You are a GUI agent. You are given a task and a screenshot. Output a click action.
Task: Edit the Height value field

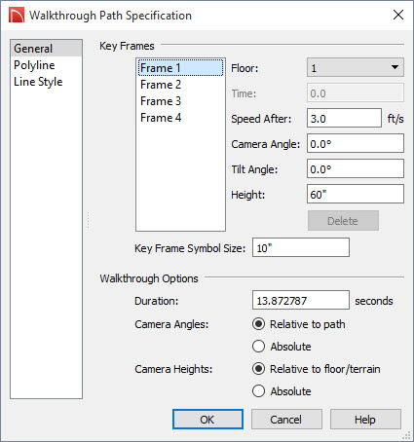point(356,194)
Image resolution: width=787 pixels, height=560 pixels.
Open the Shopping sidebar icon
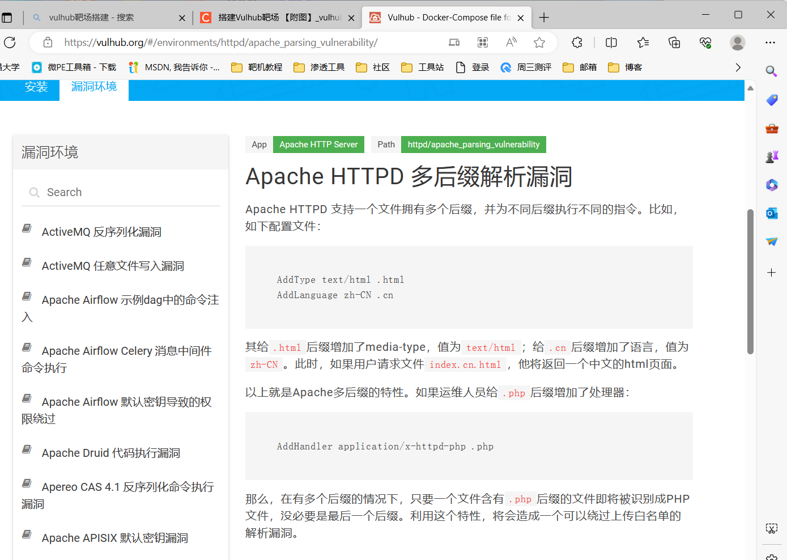click(771, 100)
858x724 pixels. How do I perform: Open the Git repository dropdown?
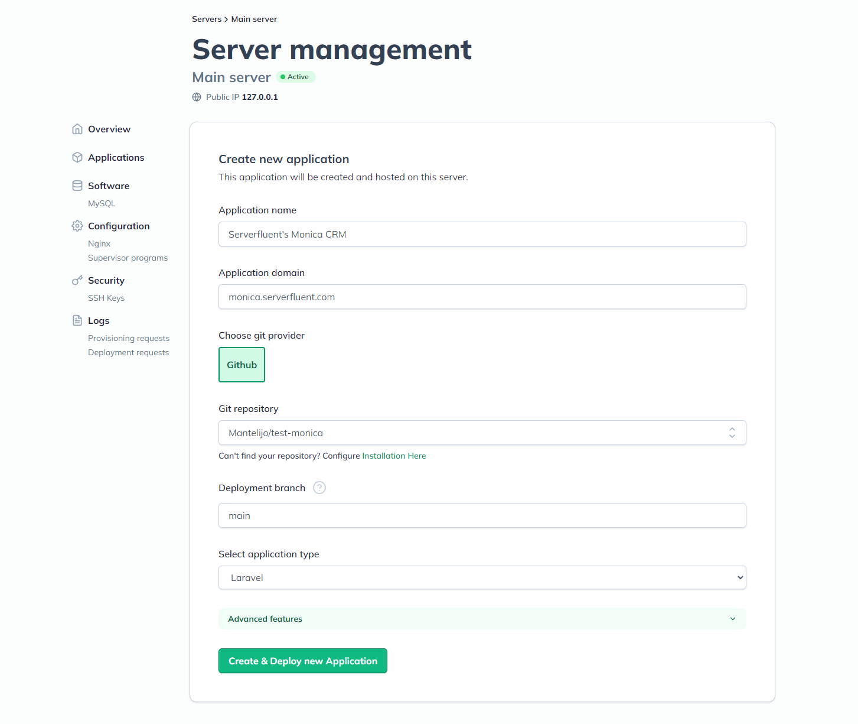482,433
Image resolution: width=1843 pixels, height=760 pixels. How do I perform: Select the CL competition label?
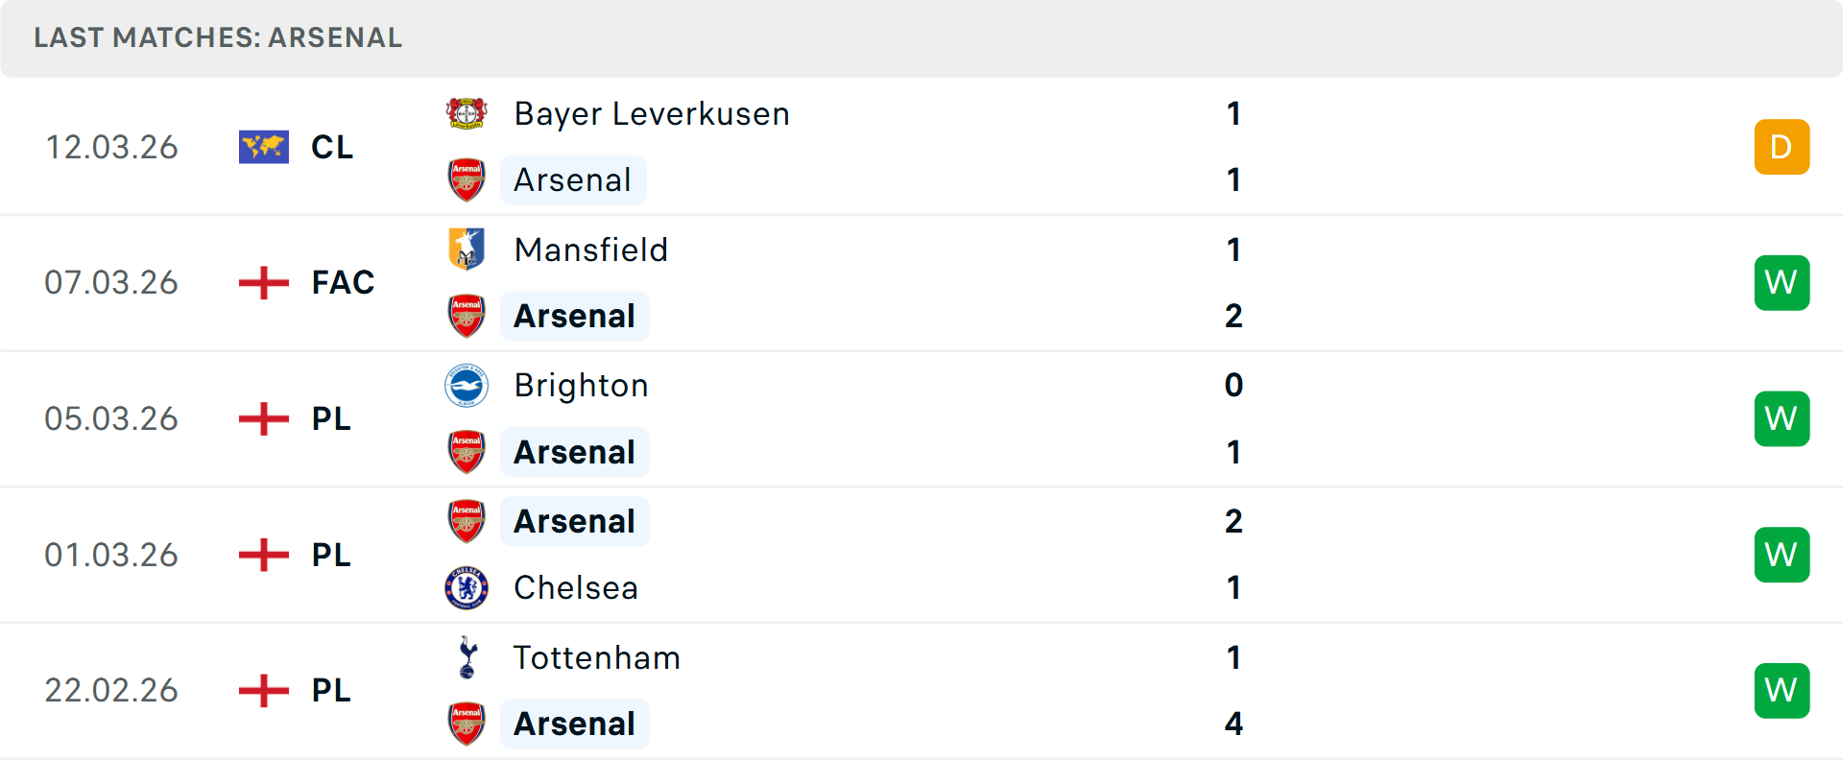[331, 147]
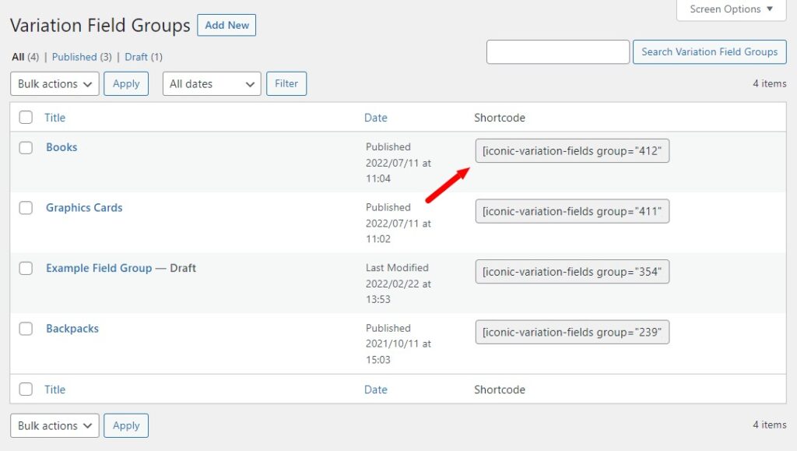Sort the list by Date
Viewport: 797px width, 451px height.
point(376,117)
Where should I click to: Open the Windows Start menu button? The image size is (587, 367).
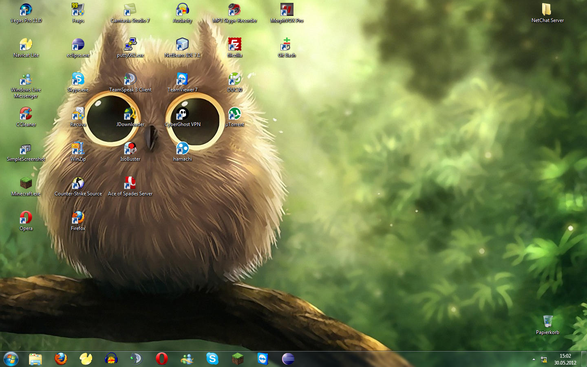point(11,359)
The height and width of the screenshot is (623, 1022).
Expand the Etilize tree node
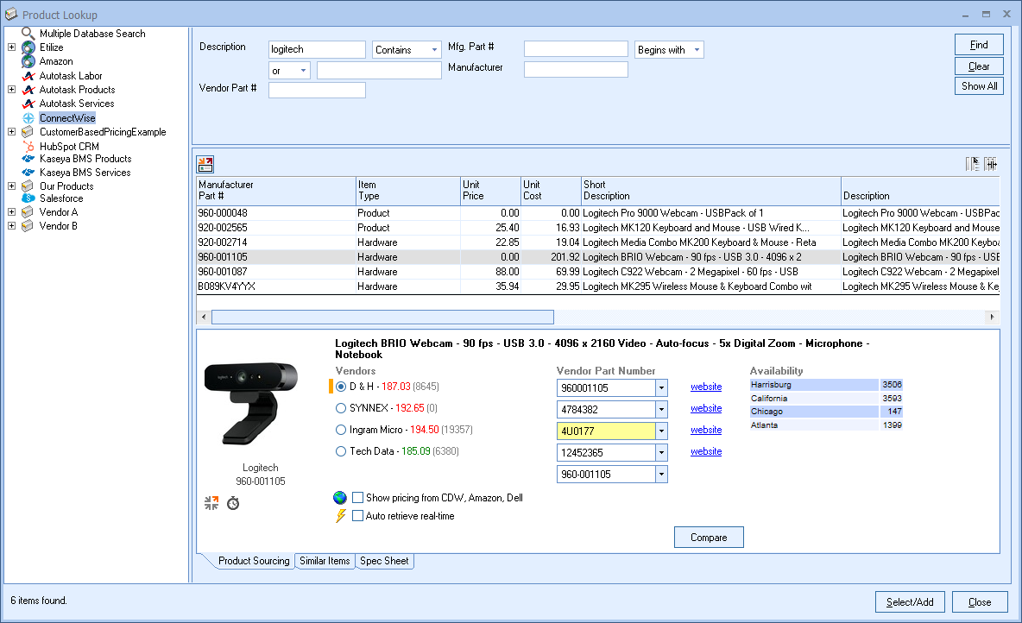coord(11,47)

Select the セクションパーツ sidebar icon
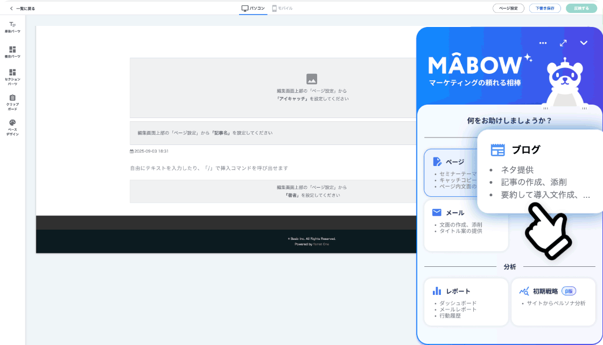pyautogui.click(x=12, y=77)
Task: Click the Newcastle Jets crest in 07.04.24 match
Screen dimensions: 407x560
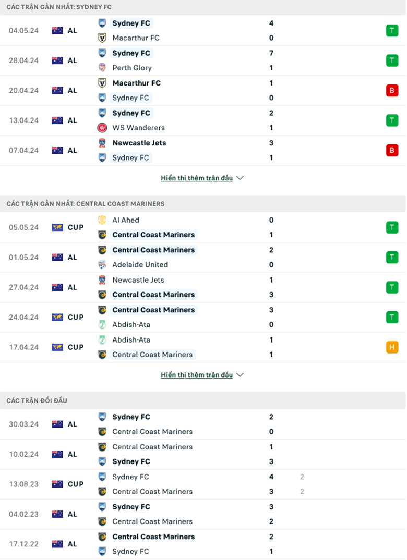Action: tap(102, 143)
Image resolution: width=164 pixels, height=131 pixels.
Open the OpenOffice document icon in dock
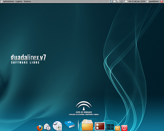(57, 126)
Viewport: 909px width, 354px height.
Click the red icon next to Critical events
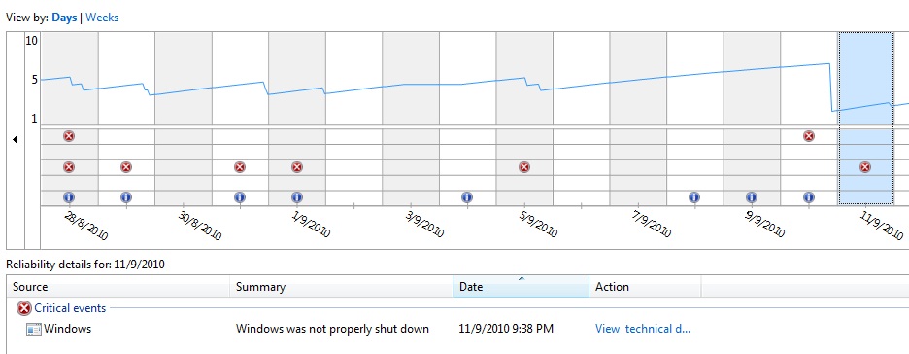[x=23, y=308]
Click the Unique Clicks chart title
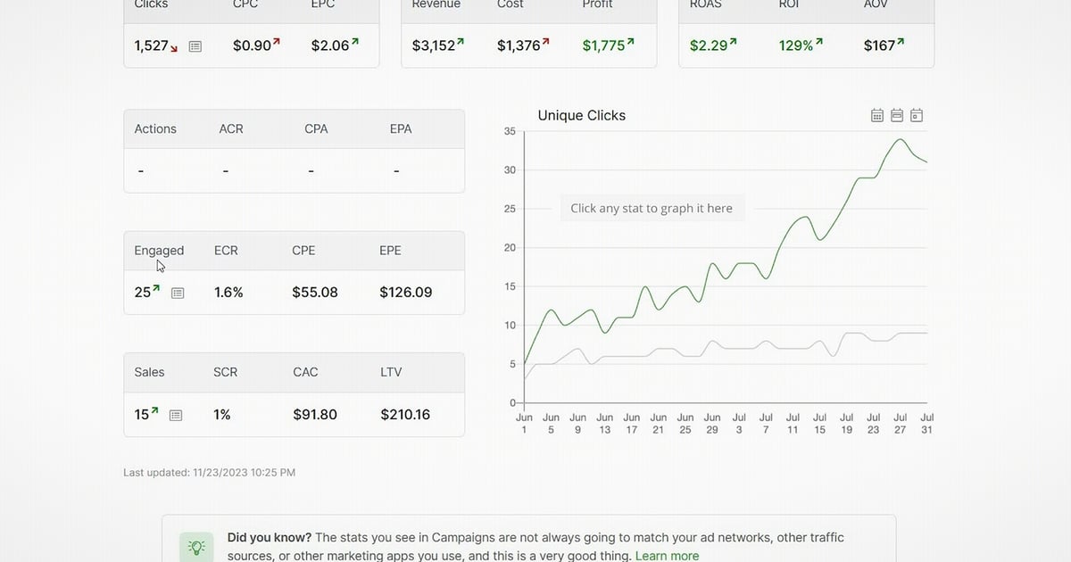This screenshot has height=562, width=1071. 581,115
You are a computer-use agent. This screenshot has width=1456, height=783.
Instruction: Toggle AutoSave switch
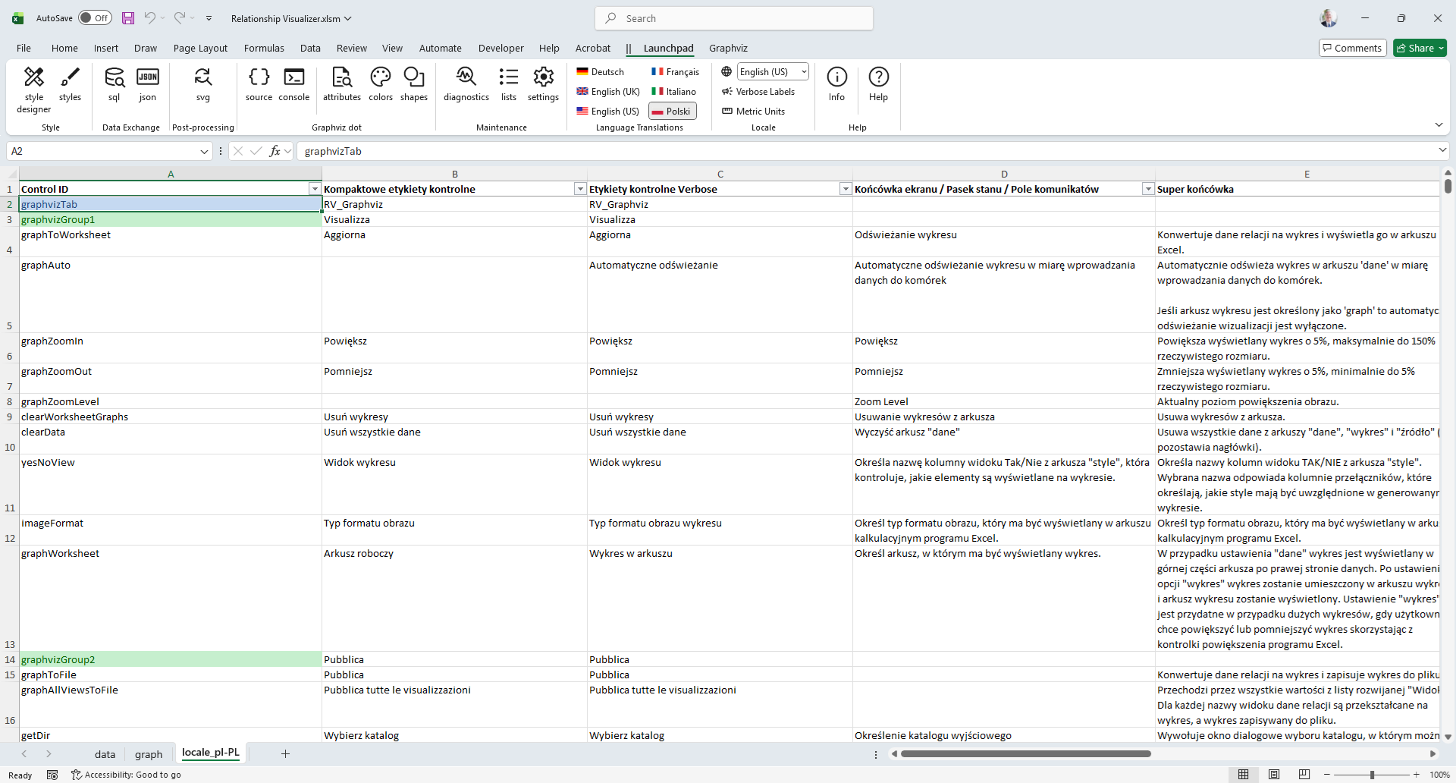tap(95, 18)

Task statement => All the lines above must be written out exactly, without a single picture.

Answer to the exercise =>
You are a GUI agent. You are given a task and a screenshot. Output a click action.
Task: Edit the Height value field

point(356,194)
Image resolution: width=787 pixels, height=560 pixels.
Open the Shopping sidebar icon
click(771, 100)
858x724 pixels. How do I perform: Open the Git repository dropdown?
482,433
Image resolution: width=1843 pixels, height=760 pixels. How do I perform: Select the CL competition label?
[331, 147]
Sort the list by Date
Viewport: 797px width, 451px height.
point(376,117)
Where should I click to: Open the Windows Start menu button? The image size is (587, 367).
point(11,359)
The height and width of the screenshot is (623, 1022).
Expand the Etilize tree node
coord(11,47)

Select the セクションパーツ sidebar icon
pyautogui.click(x=12, y=77)
Task: Click the Newcastle Jets crest in 07.04.24 match
Screen dimensions: 407x560
Action: tap(102, 143)
Image resolution: width=164 pixels, height=131 pixels.
Open the OpenOffice document icon in dock
(57, 126)
Viewport: 909px width, 354px height.
Click the red icon next to Critical events
[x=23, y=308]
Click the Unique Clicks chart title
This screenshot has height=562, width=1071. 581,115
You are a computer-use agent. This screenshot has width=1456, height=783.
Instruction: Toggle AutoSave switch
tap(95, 18)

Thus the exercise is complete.